I put an old sock over my hand, *very slightly* dampened that with a few sprays and then rubbed it onto the kittens. Don't put them back with mum until they're completely dry but, in essence, you're using so little that their fur is barely damp anyway. I found it best to take half the litter away, treat them, let them dry, put them back and then repeat with the other kittens.

I didn't rub it onto the head area, jut over the back/sides/tummy and I used it very spraingly. It worked well and had no ill effects... just use it very sparingly


----------



## Gratch (Aug 22, 2010)

Thanks gskinner, will do that


----------



## dougal22 (Jun 18, 2010)

Gratch said:


> After trying to treat the kittens for fleas and things not going well I finally made an appointment with my vet for today. Came back with Frontline Spot On for the adult cats since it said safe for nursing queens and the Frontline Spray, safe for kittens over 2 days old. Had to give the vet a nudge in the right direction but she was alot nicer than my local vet. Only problem is that because they aren't too sure themselves, I'm a bit worried about application of the spray. I know to do two light sprays on the kittens but the instructions say about doing the face. I guess I could rub some on obviously avoiding nose/eyes/mouth. The other thing is how long should I keep them away from Gratch after application? It doesn't say anything other than keep treated animals apart. If anyones used the spray on kittens under two weeks I would be grateful if you could give me a heads up  (Also got an awkward worming thing for when they're 3 weeks and another spot on to worm Gratch and Kerry)
> 
> Edit: Frontline Spray for Cats and Kittens: Overview - Associated Content from Yahoo! - associatedcontent.com Just found this


Please tell me that you didn't wait over a week to get treatment from your original post about the kittens having fleas: -

http://www.petforums.co.uk/cat-health-nutrition/154775-fleas-5-day-old-kittens.html

Fleas can kill small kittens


----------



## Gratch (Aug 22, 2010)

I didn't wait a bloody week to do anything. I followed 'safe' treatment methods that have not worked. So now I'm resorting to chemicals.


----------



## dougal22 (Jun 18, 2010)

Gratch said:


> *I didn't wait a bloody week to do anything*. I followed 'safe' treatment methods that have not worked. So now I'm resorting to chemicals.


Well that wasn't clear from your post, hence the question. A polite question I hasten to add.

You're sooooooo defensive :nono:


----------



## Gratch (Aug 22, 2010)

It sounded very condescending and if you reread my initial post, first sentence then you will see that I have been trying to remove them to no avail and now feel I need to use stronger methods.


----------



## def kitty (Jan 21, 2011)

If I remember correctly, the cat is not supposed to lick her fur for half an hour after application of Frontline spray, so I assume that goes for licking her offspring too.

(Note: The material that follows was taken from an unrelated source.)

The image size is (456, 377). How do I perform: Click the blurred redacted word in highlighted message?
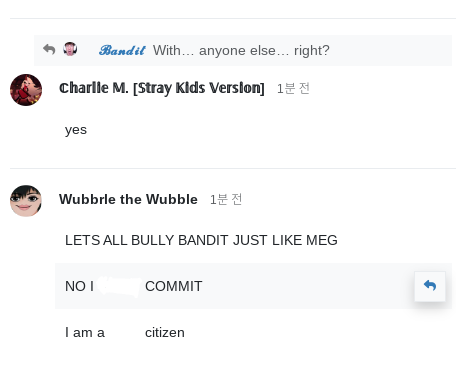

Also, another option for treating kittens is Advantage spot-on treatment for their mother, it's safe for nursing cats and it's excreted in milk, so it works on kittens who ingest that milk too.


----------



## dougal22 (Jun 18, 2010)

Gratch said:


> It sounded very condescending and if you reread my initial post, first sentence then you will see that I have been trying to remove them to no avail and now feel I need to use stronger methods.


Nope, I wasn't being condescending at all. I've re-read your post, the first line doesn't indicate you 'sought' treatment straight away, hence my question.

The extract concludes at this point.